Sextant et plus invite les artistes Graham Fagen et Graham Eatought à investir le dernier étage de la tour Panorama de La Friche de la Belle de Mai. Ils y réalisent une installation concentrique, qui explore les chemins de traverse que l’art crée entre la réalité et l’artifice. 

L’évidence quotidienne des objets qui nous entourent se voile et nous permet d’entrer dans un système autre. In Camera est leur troisième collaboration. Killing the Time en 2006 et The Making of us en 2012 mêlaient déjà le théâtre, dont le metteur en scène Graham Eatough est issu, et les arts visuels auxquels le plasticien Graham Fagen, qui représentera l’Ecosse à la prochaine Biennale de Venise, appartient.

Décrire In Caméra relève de l’exercice de style : éviter les répétitions à grand renfort de synonyme, structurer ce que les artistes ont volontairement imbriqué. Une rengaine inlassablement répétée, à  la fois spectacle, film et installation.

Quatre écrans, placés devant chacune des cimaises qui font office de murs, restituent la salle avant la tornade qui l’a frappée. Les œuvres, estampillées art contemporain, sont tombées, cadre brisé. Une cloison s’est effondrée, des débris jonchent le sol. Voici le musée apocalyptique et symbolique dans lequel on pénètre. Cette hétérotopie filmée est à la fois l’espace dans lequel nous nous trouvons, le lieu de tournage du film qui se déroule sur les écrans, ainsi que son décor. La pièce stricto sensu, le lieu figuré et l’image de celui-ci se superposent dans un seul et même espace, dont chaque panneau répète le système de la chaise de Kosuth.

A chaque couche de réalité est associée une temporalité qui nous perd. Passé présent et futur cohabitent dans le temps vécu du spectateur, qui se trouve face à la  déconstruction du processus d’enregistrement de la pièce et du film. Les artistes nous poussent à une réflexion sur le réel, son enregistrement, sa retransmission. Le film tourne en boucle, voué à être sans cesse rejoué. Sur fond de Huis clos, les acteurs prennent conscience qu’ils se feront face en ce lieu indéfiniment. C’est le non monde de Jean Paul Sartre, amalgamant les espaces, ruinant la chronologie.

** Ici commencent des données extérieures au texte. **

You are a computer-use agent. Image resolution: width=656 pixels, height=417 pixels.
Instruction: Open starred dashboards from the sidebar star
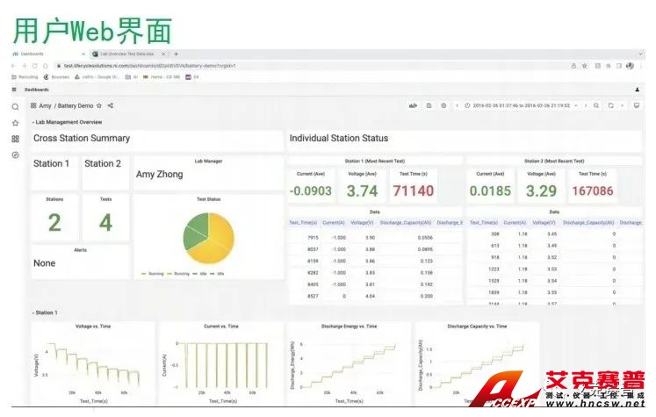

Le spectateur est au cœur d’une mise en  abyme étourdissante. In Caméra repose sur notre décision en tant que spectateur de jouer le jeu de cette rencontre. Par mimétisme ou empathie, nous sommes potentiellement dans la même position que les protagonistes de la pièce de théâtre. Pris malgré nous dans cette suite gigogne, nous sommes la dernière fractale qui reproduit le dessein des artistes. Les objets de l’installation ont quatre degrés d’existence, dont le dernier est leur reflet dans notre œil. Notre corps lui-même est pris en otage. Nous suivons le mouvement de l’action, qui glisse d’un écran à l’autre, décrivant ainsi une chorégraphie orchestrée par les artistes… « La seule chose dont je suis sûre, c’est que tout est délibéré. » dit une actrice du film.

L’œuvre procure une sensation de vertige alors même qu’il y est question d’enfermement. Se pose la question de notre statut ; spectateur ou voyeur ? Les artistes  superposent  les références du monde du  théâtre et de l’art aux évènements d’un reality show, mettant en scène une tragédie identitaire contemporaine. Les acteurs sont dans un surjeu digne d’une série B sur fond d’existentialisme tragique. Le choix de Huis clos comme trame narrative prend tout son sens.  »L’enfer c’est les autres » disait Jean Paul Sartre. Suprême dérision, le film se termine par la destruction jouissive du white cube, dont les acteurs abattent la cloison dans un ultime effort pour échapper à leur situation. Comment ne pas y voir un pied de nez aux codifications contemporaines, une mise à sac des références du monde de l’art.

L’espace clos s’ouvre sur la baie vitrée de la salle d’exposition de la Friche créant une trouée lumineuse, qui bien que visible depuis la salle d’exposition, est révélée par la vidéo. Les artistes dirigent notre regard vers le panorama de la ville et nous placent dans une énième problématique. Liée à notre perception, la réalité est toute relative. « Les choses sont parce que nous les voyons, et ce que nous voyons, et comment nous le voyons, dépend des arts qui nous ont influencés. Regarder une chose et la voir sont deux actes très différents.  » Un nuance énoncée par Oscar Wilde dans le déclin du mensonge, que cette œuvre s’attache à mettre en lumière.